*** Material ***

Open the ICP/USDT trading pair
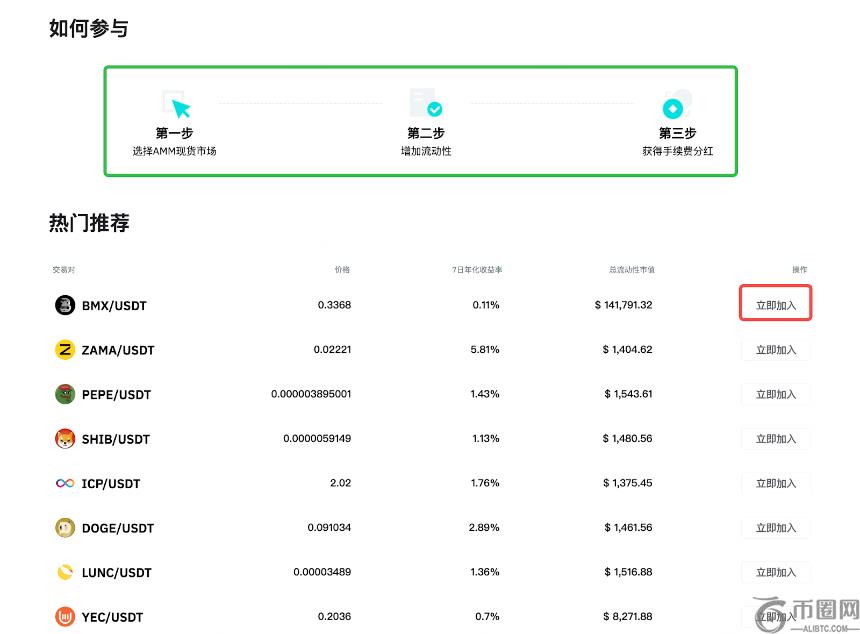860x634 pixels. (111, 484)
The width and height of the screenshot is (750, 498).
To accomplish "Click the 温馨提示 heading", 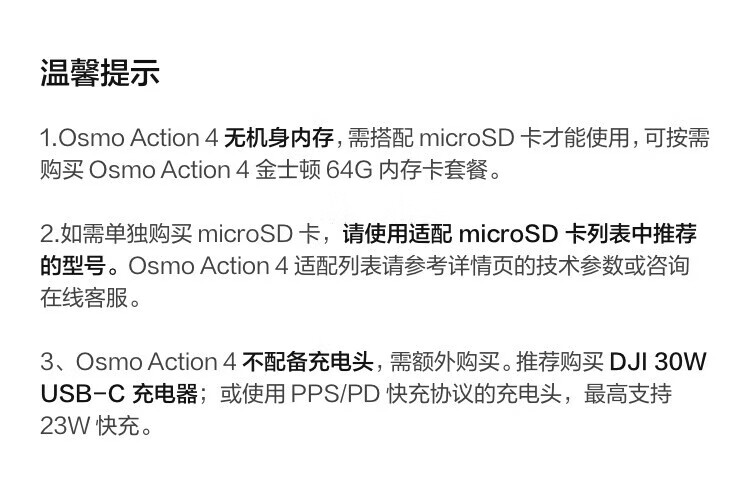I will point(99,73).
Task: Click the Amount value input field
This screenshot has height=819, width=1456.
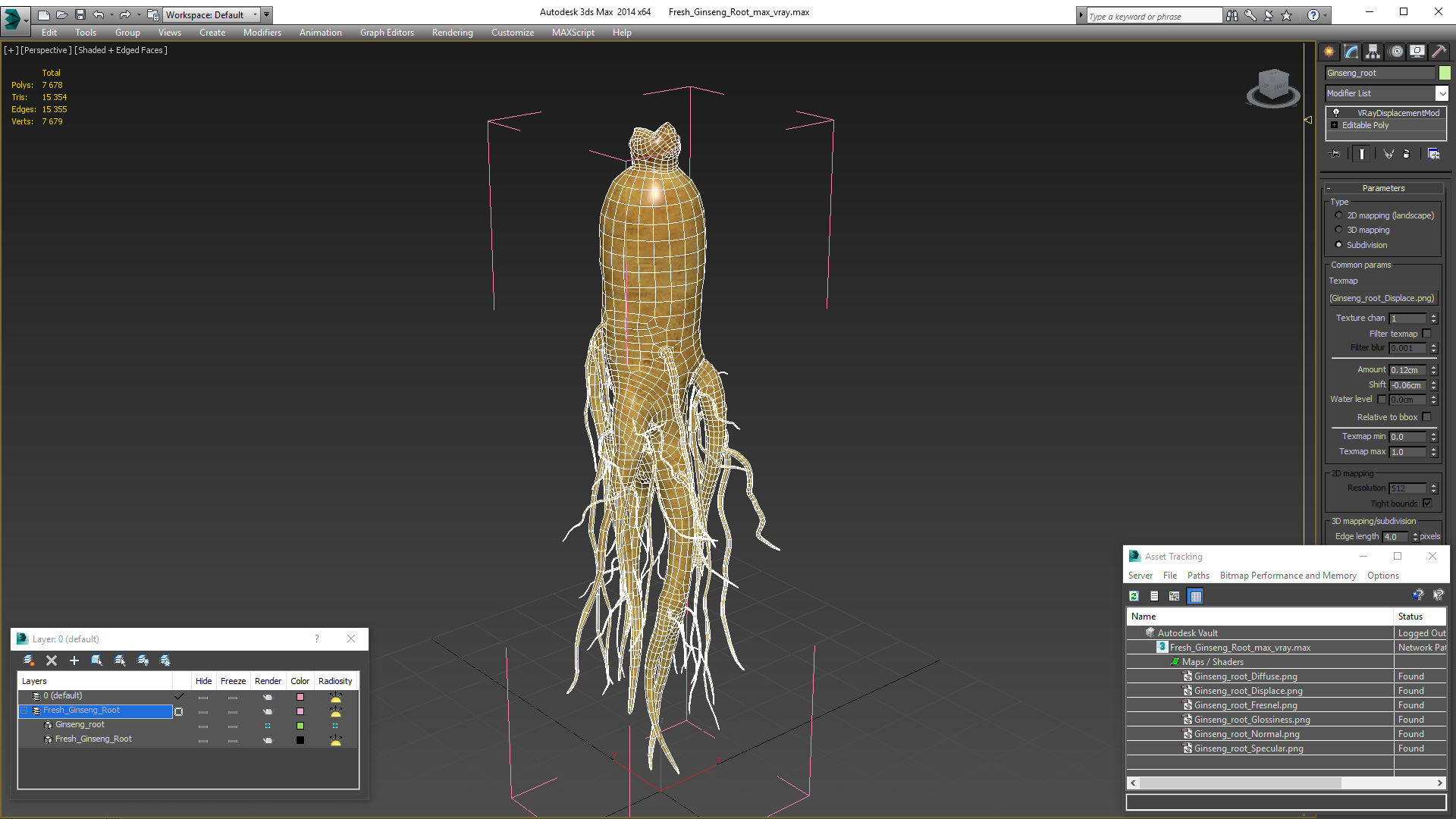Action: [x=1407, y=370]
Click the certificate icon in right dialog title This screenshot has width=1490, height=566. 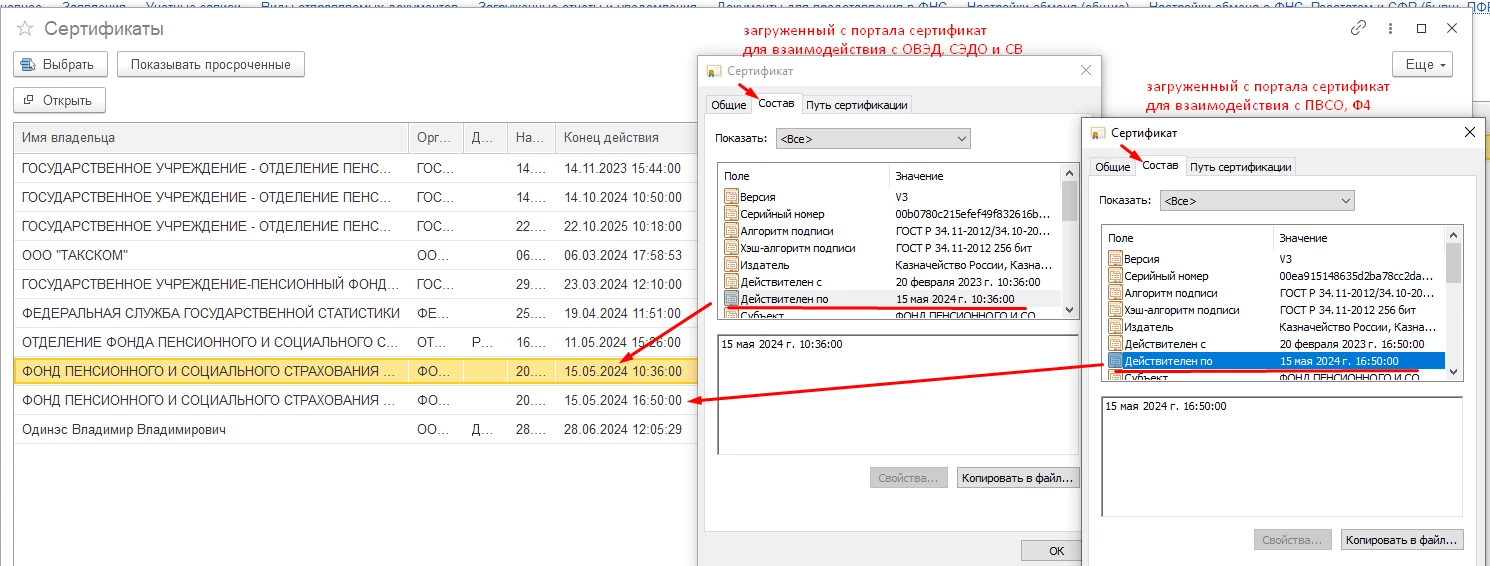(1098, 133)
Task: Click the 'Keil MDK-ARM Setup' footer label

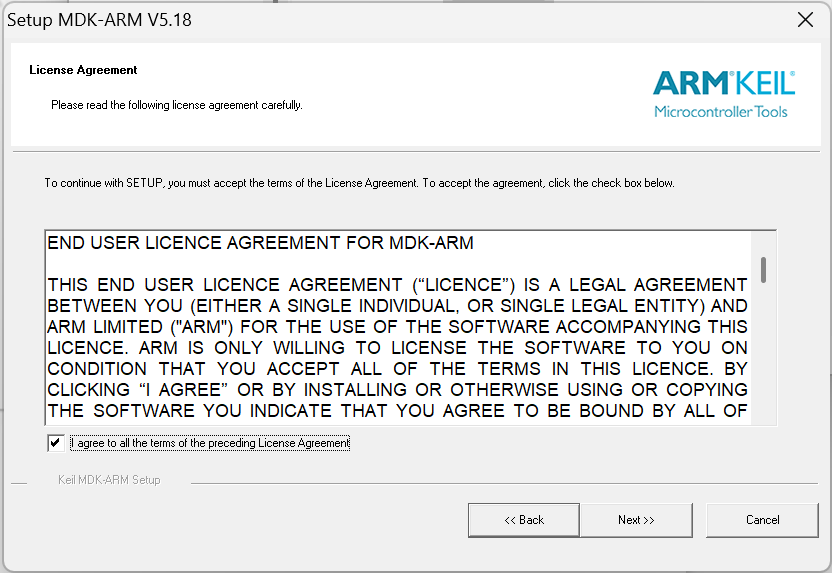Action: pos(109,480)
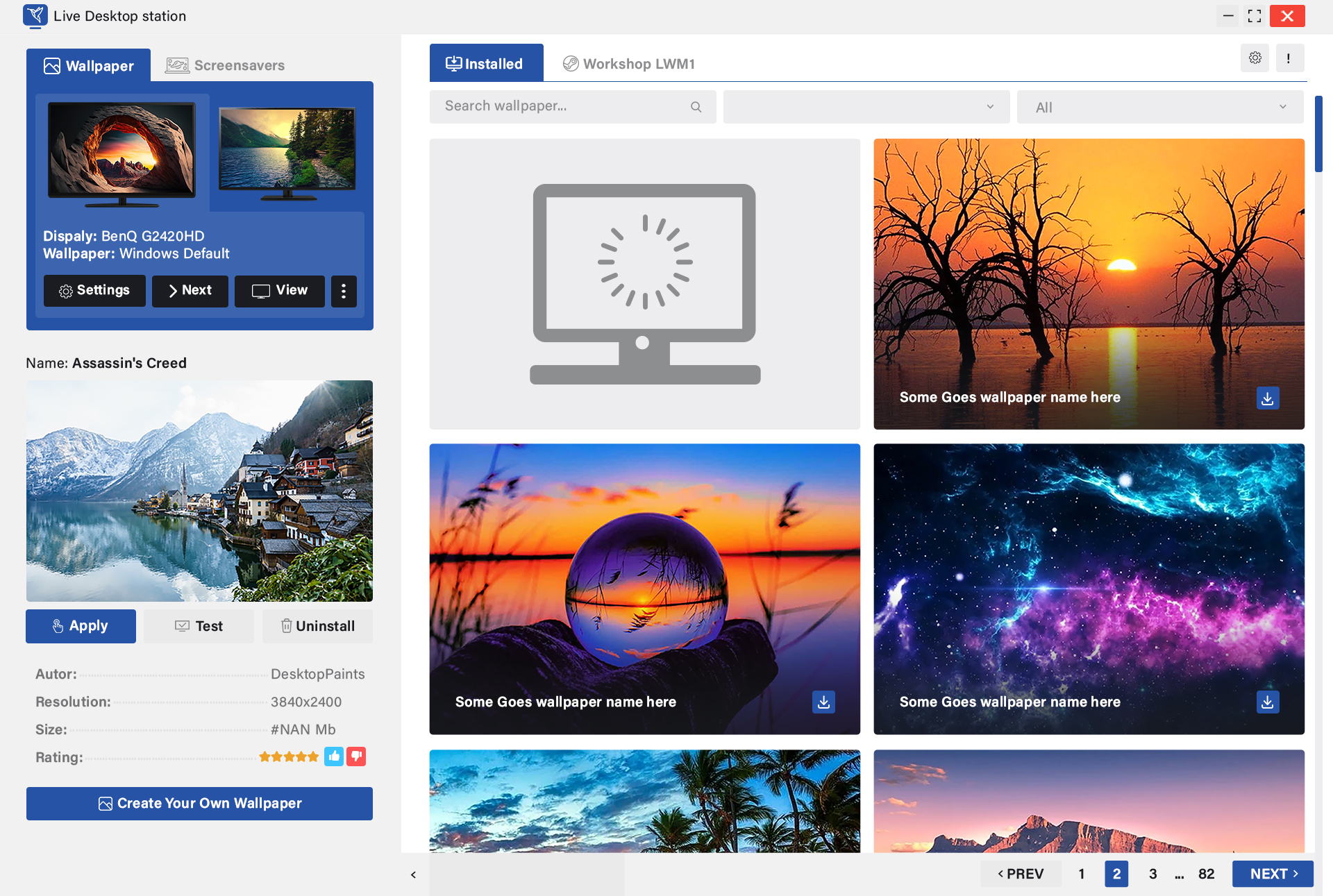Click Create Your Own Wallpaper button

click(x=199, y=804)
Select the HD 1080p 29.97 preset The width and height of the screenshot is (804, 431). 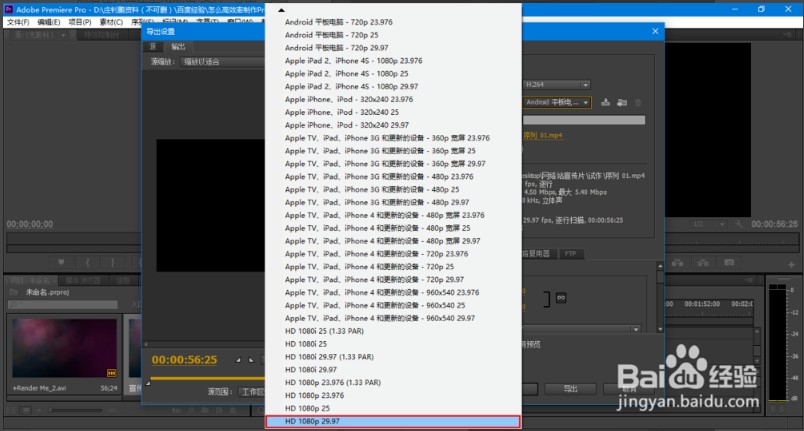[392, 422]
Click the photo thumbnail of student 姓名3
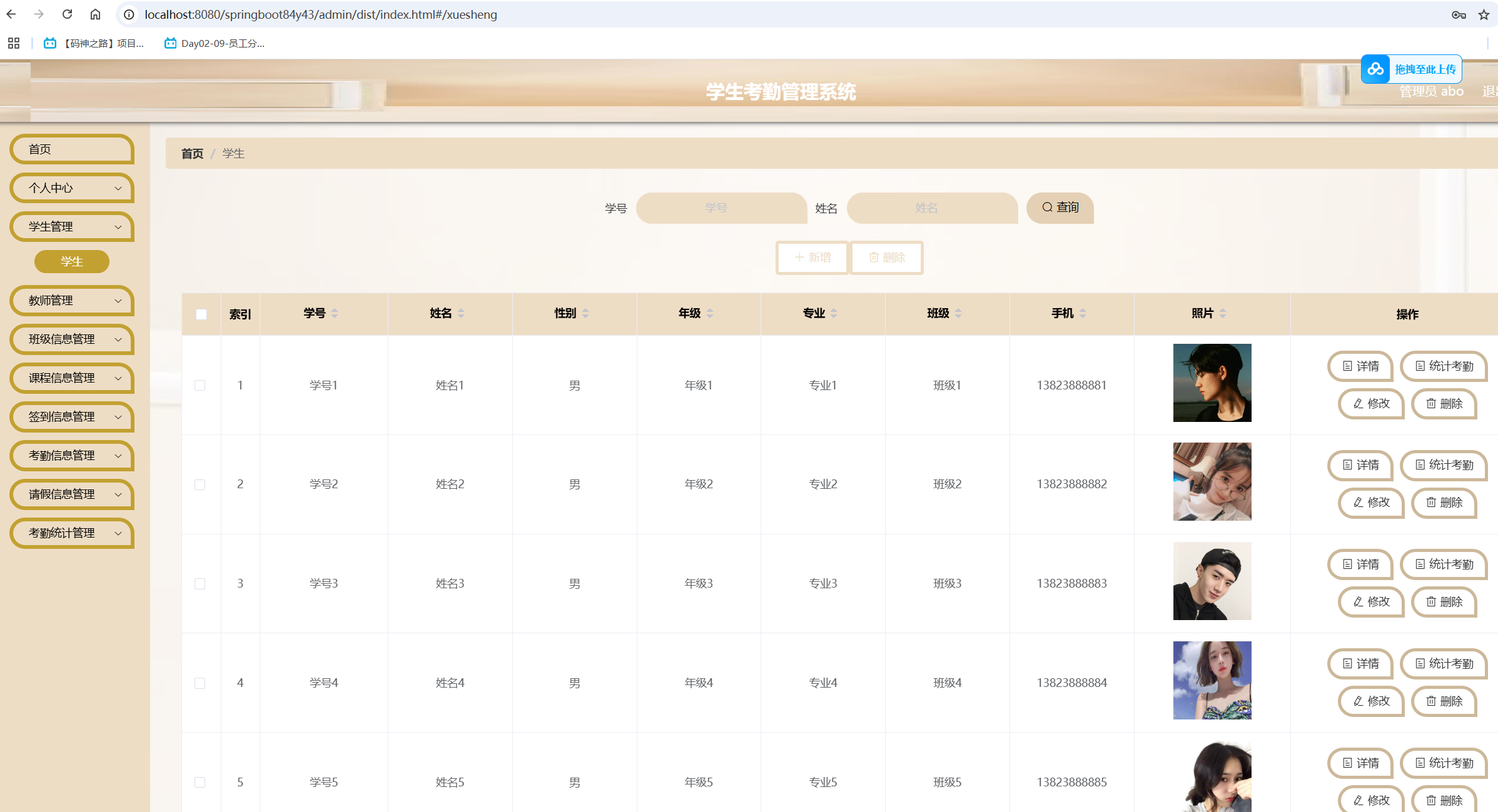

***

Copy each line of the listing above that contains the string "Task".

Task: Click the Amount value input field
Task: Click the 'Keil MDK-ARM Setup' footer label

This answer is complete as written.